Like many Saudis, al Ammari believes last week's election is a long-awaited response by the Saudi royal family to demands for change that followed the September 11, 2001 terrorist attacks, which featured 15 young Islamic extremists from Saudi Arabia among the 19 hijackers. Despite the vote's obvious shortcomings, Saudi newspaper headlines hailed the Kingdom's “historic” election day and speculated that next on the reform agenda would be balloting for the 120-member Shura Council, a quasi-parliament whose members are appointed by King Fahd bin Abdulaziz al Saud.
The men who voted were joyful, with many fathers bringing their small sons to experience and get a snapshot of the moment.

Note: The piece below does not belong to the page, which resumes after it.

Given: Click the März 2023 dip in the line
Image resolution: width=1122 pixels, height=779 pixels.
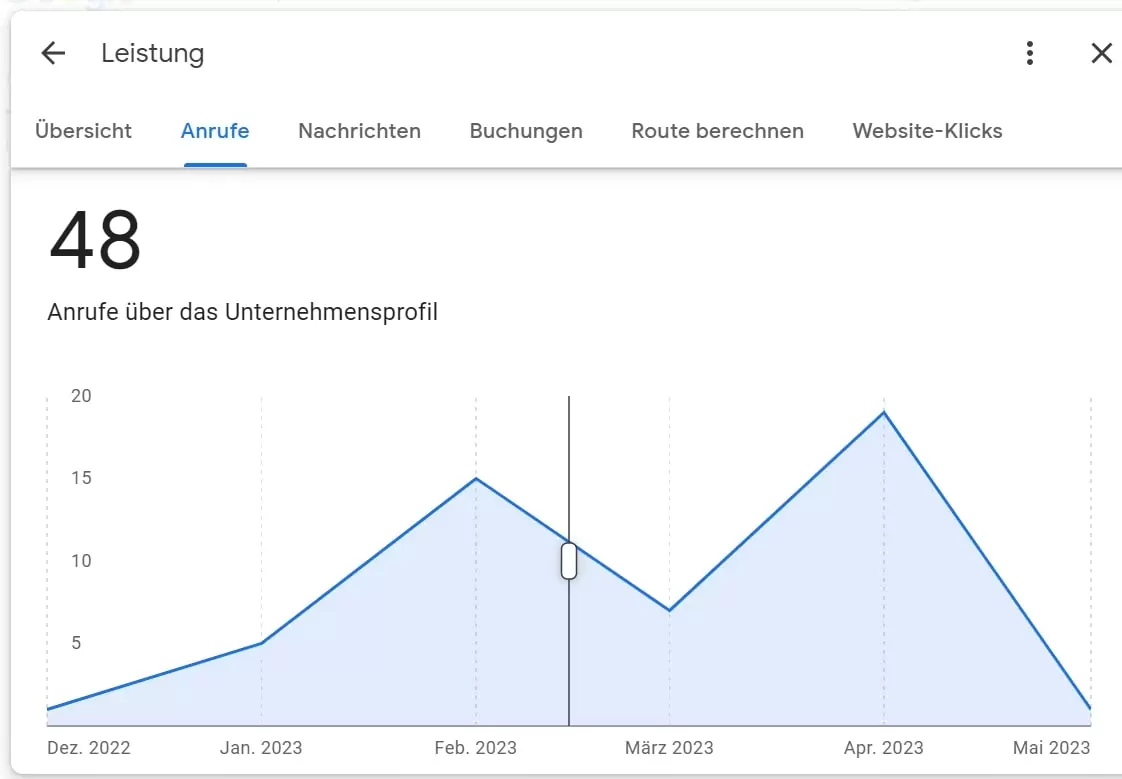Looking at the screenshot, I should [668, 609].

Officials pulled off a smooth election, thankfully free of the terrorist attacks in the country by Saudi-born Osama bin Laden's Al Qaeda organization that have killed 221 since 2003. Yet women were barred from participating, while even male voters were allowed to choose only half the representatives on 178 toothless municipal bodies, the rest to be appointed.

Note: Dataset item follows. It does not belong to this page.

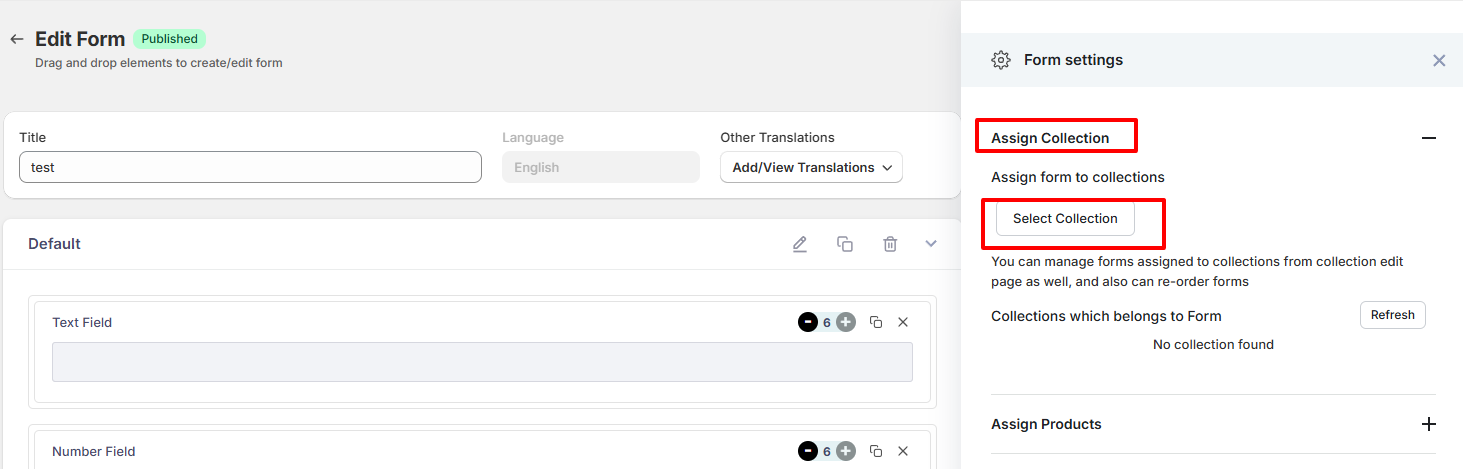Increase Number Field width with plus icon

846,451
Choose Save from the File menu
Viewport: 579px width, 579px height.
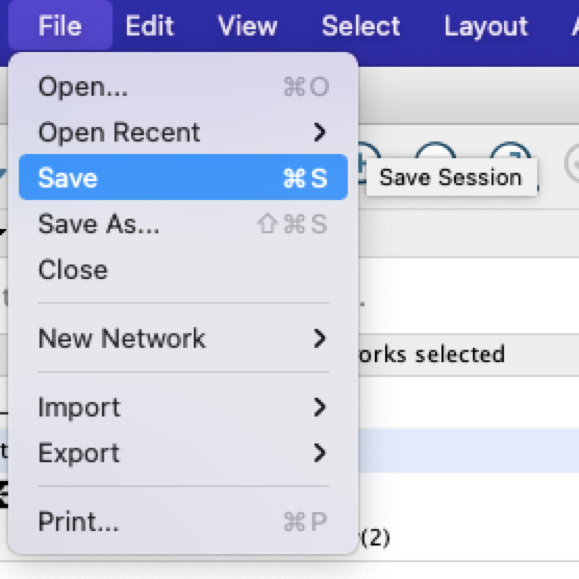pos(183,178)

Last month's election enthusiasm in Iraq didn't prove contagious, with only a quarter of eligible Saudis bothering to sign up for the vote in the greater Riyadh region, the start a three-stage election that will run through April. Nonetheless, argues Saudi commentator Jamal Khashoggi, “the culture of democracy is being introduced into Saudi Arabia.” Al Ammari, 55, a U.S.-educated food company executive and liberal reformer, agrees. “This election gave me the chance to raise my voice.”
After gathering with close friends to sing and dance to the warm strumming of an Oud player, Al Ammari watched the bad news on Saudi TV: he lost to an Islamic conservative opponent, part of a sweep of Riyadh's seven seats by the fundamentalists. As Al Ammari saw it going down to the wire, last week's vote was a test of support for Saudi liberals who have long been overwhelmed by conservatives loosely allied with the ruling Al Saud dynasty. A conundrum in President Bush's State of the Union call for democracy in Saudi Arabia, al Ammari says, is the risk that elections could entrench religious conservatives, not liberal reformers, in elected office. “They will make the country more conservative, while we want it to open up,” says Al Ammari. “We have to open our minds and be part of the world.”

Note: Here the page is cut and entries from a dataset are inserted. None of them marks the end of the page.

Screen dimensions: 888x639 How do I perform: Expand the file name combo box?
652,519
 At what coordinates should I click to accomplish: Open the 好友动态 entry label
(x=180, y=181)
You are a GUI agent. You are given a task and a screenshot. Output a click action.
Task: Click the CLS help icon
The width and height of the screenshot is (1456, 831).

For their part, conservatives were brimming with confidence even before the results were announced. “My friend, this is an Islamic country,” Suleiman Rashodi, a winning candidate who spent four months in prison in 1995 for militant activities, said as he relaxed at his east Riyadh home after voting. “Liberals are far from our society. They are like the West.”
Al Ammari and other budding Saudi politicians had thrown themselves into election campaigns that combined American-style spending with traditional Bedouin hospitality. Their promises included clean government, better services, and less pollution. Al Ammari spent $30,000 from his own pocket, mainly on campaign flyers, with his sister-in-law running his election website. Other candidates parted with hundreds of thousands of dollars, appealing to voters with lavish nightly lamb-and-rice banquets under canvas tents and ubiquitous billboards on Riyadh's modern highways. With political parties banned, the candidates broke roughly into four categories: urbane liberals like al Ammari; Islamic fundamentalists like Rashodi; Saudi tribesmen and plain opportunists real estate developers were notable among those scrambling for council posts that might give them insights into zoning plans.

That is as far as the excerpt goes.